А память о войне отзывается всегда неожиданно. И потому я смело могу говорить, что она всегда при мне. Когда я вижу кусок хлеба, брошенный на землю, сразу вспоминаю блокаду и своё тогдашнее ощущение, что никогда больше не удастся досыта наесться.
Случается, страх свой на той войне вспоминаю. Никогда не забуду, как под городом Тарту прямо на нашу батарею шли фашистские танки. Шли в лоб. Это нечто другое, чем, скажем, бомбёжка. Километр с небольшим оставалось до них. Вроде бы приличное расстояние, только когда у тебя на глазах стремительно увеличиваются стальные махины, понимаешь, какое это крохотное расстояние – тысяча метров. Сколько лет прошло с той поры, а и сейчас во сне, бывает, вижу: фашисты наступают, а мы зарыты в землю и никто не стреляет. И в поту просыпаюсь. С каждым годом возвращаться в свою фронтовую молодость всё грустнее и тяжелее. Сколько моих фронтовых побратимов уже ушли из жизни…
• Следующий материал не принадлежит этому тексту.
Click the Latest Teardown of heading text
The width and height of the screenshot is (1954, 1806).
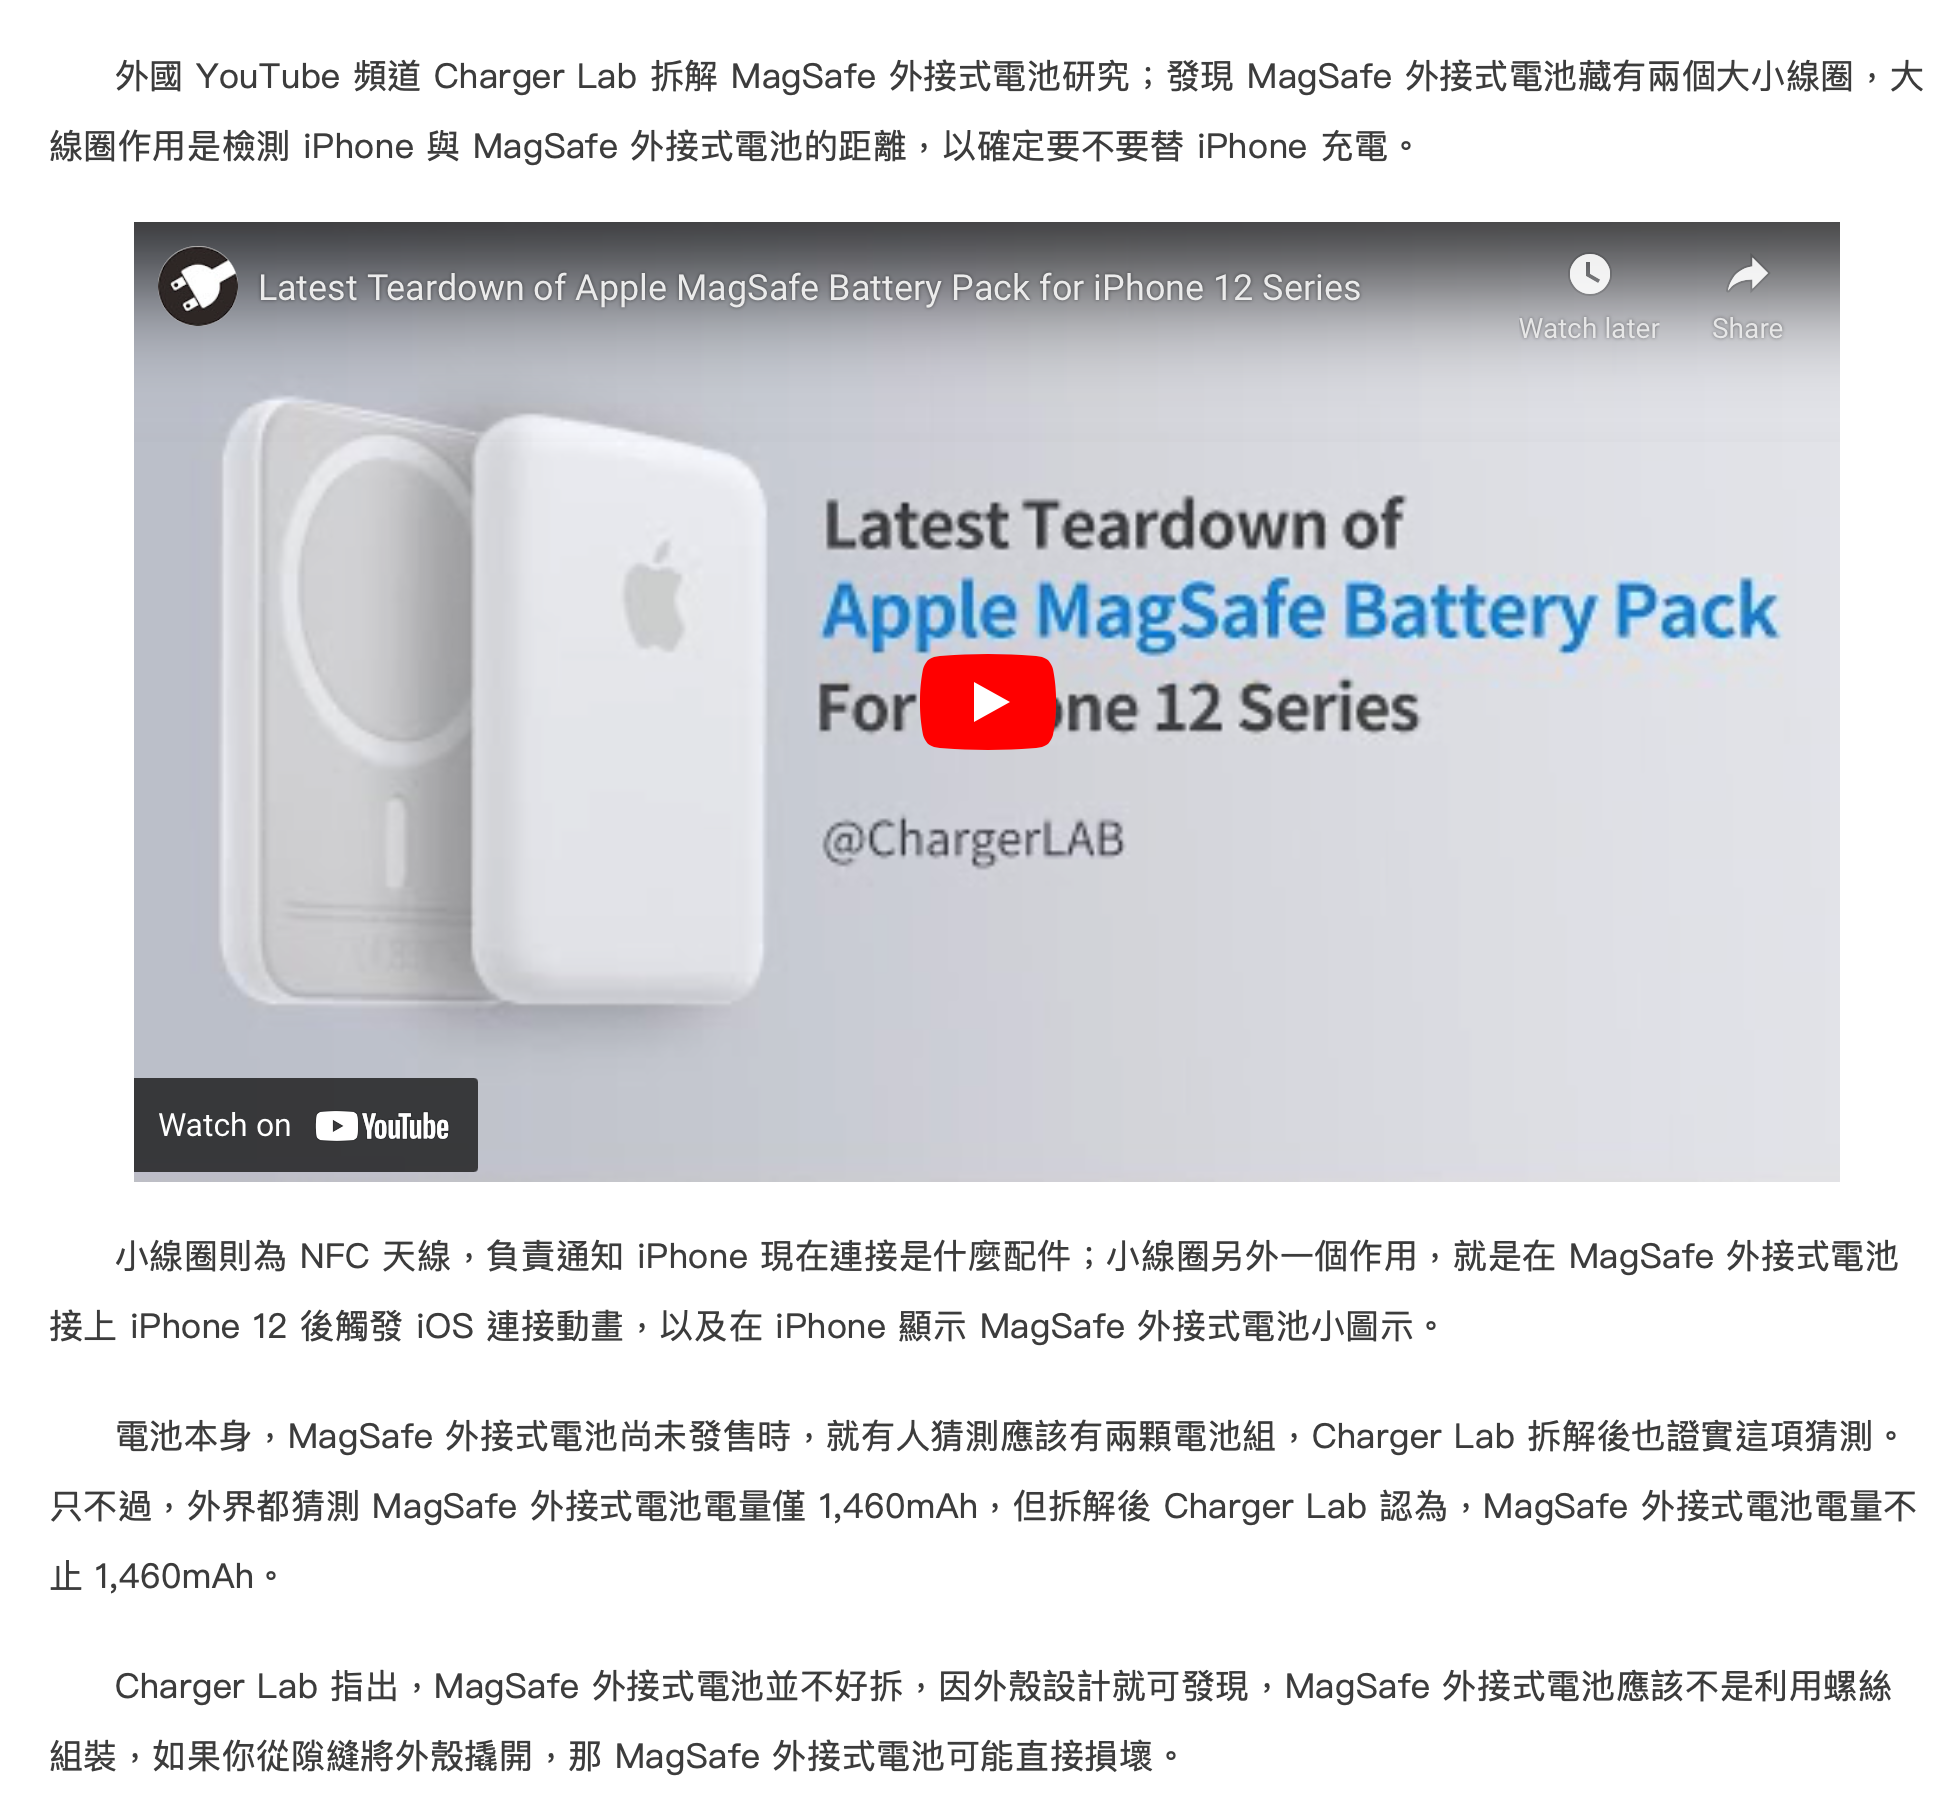click(1113, 524)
…Во время войны нам выдавали на самом деле не 100 фронтовых граммов, как об этом все пишут, а 42 грамма спирта, которые мы пополам разводили водой и получалось как бы сто водки. Но что такое здоровому мужику рюмка. И мы всем отделением устраивали очередь, наподобие того, как в трудовых коллективах функционировала так называемая «чёрная» касса. Сегодня весь спирт выпивал один, завтра другой, и так всё отделение проходило через очередь. На поверке, когда вызывали в стельку пьяного солдата, отделенный выкрикивал: «Очередь!» Это командирами воспринималось нормально. Расследовались лишь случаи, когда очередников оказывалось два и больше, то есть, как и в криминале, групповуха преследовалась.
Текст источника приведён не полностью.